**What is required**
Every record here needs to be written out again exactly.

*** Supplied information Section Begins ***

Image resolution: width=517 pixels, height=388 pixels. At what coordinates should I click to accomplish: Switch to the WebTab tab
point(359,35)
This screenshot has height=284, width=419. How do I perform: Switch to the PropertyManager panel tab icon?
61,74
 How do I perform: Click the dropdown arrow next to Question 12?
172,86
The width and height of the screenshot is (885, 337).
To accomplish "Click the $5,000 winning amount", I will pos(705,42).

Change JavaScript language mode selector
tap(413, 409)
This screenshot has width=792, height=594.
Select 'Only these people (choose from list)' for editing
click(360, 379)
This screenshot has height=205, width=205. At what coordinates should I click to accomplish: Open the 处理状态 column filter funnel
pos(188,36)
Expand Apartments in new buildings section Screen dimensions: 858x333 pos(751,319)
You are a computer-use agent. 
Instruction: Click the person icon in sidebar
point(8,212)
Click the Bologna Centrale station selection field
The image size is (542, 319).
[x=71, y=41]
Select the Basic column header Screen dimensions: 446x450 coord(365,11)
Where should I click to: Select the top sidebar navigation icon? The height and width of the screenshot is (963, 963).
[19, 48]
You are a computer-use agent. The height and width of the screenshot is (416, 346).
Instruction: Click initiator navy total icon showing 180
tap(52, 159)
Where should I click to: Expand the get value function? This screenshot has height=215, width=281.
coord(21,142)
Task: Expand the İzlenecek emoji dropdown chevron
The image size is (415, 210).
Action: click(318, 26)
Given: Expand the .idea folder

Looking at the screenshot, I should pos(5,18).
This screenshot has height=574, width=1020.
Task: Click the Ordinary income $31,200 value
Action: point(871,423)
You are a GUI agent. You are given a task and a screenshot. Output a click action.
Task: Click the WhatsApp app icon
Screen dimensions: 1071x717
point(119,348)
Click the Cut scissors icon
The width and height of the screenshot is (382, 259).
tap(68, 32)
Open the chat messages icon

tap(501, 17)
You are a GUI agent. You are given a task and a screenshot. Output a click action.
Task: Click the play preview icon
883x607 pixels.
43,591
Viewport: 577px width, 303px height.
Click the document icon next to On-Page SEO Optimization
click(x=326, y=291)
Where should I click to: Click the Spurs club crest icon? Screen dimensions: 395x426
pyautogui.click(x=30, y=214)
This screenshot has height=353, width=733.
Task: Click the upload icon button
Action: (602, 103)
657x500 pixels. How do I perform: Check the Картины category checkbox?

*** Supplied information Section Ends ***

**Expected answer**
Image resolution: width=517 pixels, height=388 pixels. At what coordinates should I click to accomplish: Switch to the WebTab tab
point(359,35)
This screenshot has height=284, width=419. How do I perform: Switch to the PropertyManager panel tab icon?
61,74
 How do I perform: Click the dropdown arrow next to Question 12?
172,86
The width and height of the screenshot is (885, 337).
To accomplish "Click the $5,000 winning amount", I will pos(705,42).

Change JavaScript language mode selector
tap(413, 409)
This screenshot has width=792, height=594.
Select 'Only these people (choose from list)' for editing
click(360, 379)
This screenshot has height=205, width=205. At what coordinates should I click to accomplish: Open the 处理状态 column filter funnel
pos(188,36)
Expand Apartments in new buildings section Screen dimensions: 858x333 pos(751,319)
You are a computer-use agent. 
Instruction: Click the person icon in sidebar
point(8,212)
Click the Bologna Centrale station selection field
The image size is (542, 319).
[x=71, y=41]
Select the Basic column header Screen dimensions: 446x450 coord(365,11)
Where should I click to: Select the top sidebar navigation icon? The height and width of the screenshot is (963, 963).
[19, 48]
You are a computer-use agent. The height and width of the screenshot is (416, 346).
Instruction: Click initiator navy total icon showing 180
tap(52, 159)
Where should I click to: Expand the get value function? This screenshot has height=215, width=281.
coord(21,142)
Task: Expand the İzlenecek emoji dropdown chevron
The image size is (415, 210).
Action: click(318, 26)
Given: Expand the .idea folder

Looking at the screenshot, I should pos(5,18).
This screenshot has height=574, width=1020.
Task: Click the Ordinary income $31,200 value
Action: point(871,423)
You are a GUI agent. You are given a task and a screenshot. Output a click action.
Task: Click the WhatsApp app icon
Screen dimensions: 1071x717
point(119,348)
Click the Cut scissors icon
The width and height of the screenshot is (382, 259).
tap(68, 32)
Open the chat messages icon

tap(501, 17)
You are a GUI agent. You are given a task and a screenshot. Output a click action.
Task: Click the play preview icon
883x607 pixels.
43,591
Viewport: 577px width, 303px height.
Click the document icon next to On-Page SEO Optimization
click(x=326, y=291)
Where should I click to: Click the Spurs club crest icon? Screen dimensions: 395x426
pyautogui.click(x=30, y=214)
This screenshot has height=353, width=733.
Task: Click the upload icon button
Action: (602, 103)
657x500 pixels. How do I perform: Check the Картины category checkbox?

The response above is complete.